There is one other point I wish to mention. I have not made any particular study of the problem but I am inclined to think that the time is coming when those men who volunteered to serve in world war I should be permitted to draw war veterans allowance even though they did not get overseas. Actually, I think I could make a list of about 30 cases myself of men who would have given their right arm to get overseas in the second world war. They were kept in camps in Canada because they were good staff men. I do not believe these men should be penalized. I am not making this plea on behalf of the second world war men because a good many of them made good and they are not interested in this measure. However, I do believe that the men who volunteered to serve in world war I and who never got out of Canada should be brought under the War Veterans Allowance Act.
I do not believe there are any other points I wish to mention at this time. However, there may be some points I want to mention when I see the bill. Nearly every member has mentioned gaps in the legislation which he hopes will be covered. I do not look for too much. This act and the Pension Act have to be reviewed and brought up to date every few years. I do not know to what extent these amendments will satisfy hon. members. No doubt they will not satisfy me any more than they will satisfy anyone else. We are always going to want something more in the act.
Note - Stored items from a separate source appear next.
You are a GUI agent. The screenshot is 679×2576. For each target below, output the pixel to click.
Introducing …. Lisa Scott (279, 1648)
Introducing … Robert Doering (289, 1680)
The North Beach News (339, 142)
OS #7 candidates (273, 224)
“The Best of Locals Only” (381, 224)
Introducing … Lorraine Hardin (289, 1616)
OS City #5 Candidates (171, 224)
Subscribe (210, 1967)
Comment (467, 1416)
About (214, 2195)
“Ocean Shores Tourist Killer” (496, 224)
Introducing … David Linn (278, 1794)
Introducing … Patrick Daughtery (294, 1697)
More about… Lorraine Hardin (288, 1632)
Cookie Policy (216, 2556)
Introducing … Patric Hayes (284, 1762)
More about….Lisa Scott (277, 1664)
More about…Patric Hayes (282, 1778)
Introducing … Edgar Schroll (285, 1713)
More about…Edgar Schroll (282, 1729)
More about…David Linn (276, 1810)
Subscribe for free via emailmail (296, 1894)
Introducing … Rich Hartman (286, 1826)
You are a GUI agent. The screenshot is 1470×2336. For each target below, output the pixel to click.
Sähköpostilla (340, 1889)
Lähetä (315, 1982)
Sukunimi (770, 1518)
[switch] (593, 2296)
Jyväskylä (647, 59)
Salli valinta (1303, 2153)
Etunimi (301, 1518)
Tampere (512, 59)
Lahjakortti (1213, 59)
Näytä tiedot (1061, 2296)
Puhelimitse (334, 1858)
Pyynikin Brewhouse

It seems to me there will be something for the veterans affairs committee to study every year. A delegation appeared before our committee this morning to present several resolutions. Just as we started the representative said that he was going to remove some of the resolutions because he understood that legislation which had been passed or was
War Veterans Allowance Act before the house met some of the points referred to in their representations. I feel this is a rather encouraging sign to find that resolutions which were drawn by organizations four or five months ago have already been covered by legislation. I believe the disability pensioners in my area are fairly happy. I think the war veterans allowance group will be happy too. There will be some veterans who will not be covered by this measure unless there is some change in the period necessary for qualification. Those veterans who did not get in enough time overseas are going to be disappointed. The department, the minister and the government, in their wisdom will have to decide just what extension can be given. I think we must be thankful for what we do get for the veterans. I am sure the veterans who will be in receipt of these increases will be thankful. However, we will go on fighting for more if we do not get enough.
Topic: WAR VETERANS ALLOWANCE ACT
Subtopic: AMENDMENTS TO INCREASE RATES OF ALLOWANCES AND INCOME CEILINGS, ETC.